A successful crowdfunding campaign rests on the following elements:
- First, explain every feature and the product’s usability in detail. You can do this through graphics, breaking up each feature to make it more exciting and memorable.
- Have a video to draw mass appeal. The video should focus on your product and add a human face to it all by introducing you and your team to your audience. Products are great, but people love to back people. So it means a lot when a product can be tied to other people.
- If you already have an established brand, make sure you use your normal brand and tag lines. This will ensure there is no brand dilution and credibility is maintained.
- The written word will always be necessary, but the visual is more instinctual and memorable. So use fantastic imagery and graphics to grab attention and stay in people’s minds.

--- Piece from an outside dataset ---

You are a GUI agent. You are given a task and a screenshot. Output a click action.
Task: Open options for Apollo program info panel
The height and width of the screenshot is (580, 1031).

- Communication is so important. Your backers need to have their queries responded to quickly and clearly. They should be regularly updated, and communication is done in the simplest, most effective, and most transparent way possible.
#3 Venture Capital
Many startups raise investment capital through venture capital (VC) firms. VC firms provide private equity financing to startups with high growth potential or demonstrable high growth (in terms of annual revenue, operational scale, and other metrics). As with angel investors, venture capitalists take on the risk of investment in the hope of earning outsized returns. Unfortunately, startups have a high rate of failure. The typical VC portfolio will have many firms that end up going bust. They gamble that one or more of the businesses in their portfolio will become such a success that it makes up for their losses elsewhere. VC firms typically like to work with innovative technology or business models startups.
VC financing is tough to get. Understanding how VC firms make their decisions will help you get that little bit closer to getting funding from them. VC firms love companies with massive market opportunities with room for explosive growth. Ideally, your business should have some operational history to show the viability of your value proposition. So you should have seen early customer adoption, or have a product prototype, or something tangible.
Understand what kinds of businesses the VC firm you are approaching typically invests in. For instance, some focus on specific industries, others only invest at a particular stage in startup life, and others have a geography focus. In addition, a rising VC firm group focuses on helping marginalized groups such as African-Americans, women, and other such groups.
VC firms get approached by so many founders. You want to keep your “elevator pitch” short and make it powerful so it’s memorable. Your best shot will come if someone in your network has a relationship with the VC firm and can make an introduction on your behalf.
# 4 Small Business Loans
The most traditional route for startups is the small business loan. You can get this from a bank or an alternative lender.
You can approach a bank or alternative lender for a line of credit that will allow you to access funds as and when you need them. There will be a limit to this line of credit, for example, $100,000, but it will allow you to manage your cash flow and any unexpected expenses that arise. Interest is only charged on credit used.
Another option is accounts receivable financing. This is another form of credit based on your business’s accounts receivable. The interest rate is typically variable. The credit line is paid down as your customers pay off accounts receivable.
Your startup can also explore working capital loans, small business term loans, Small Business Administration (SBA) loans, and other loan facilities.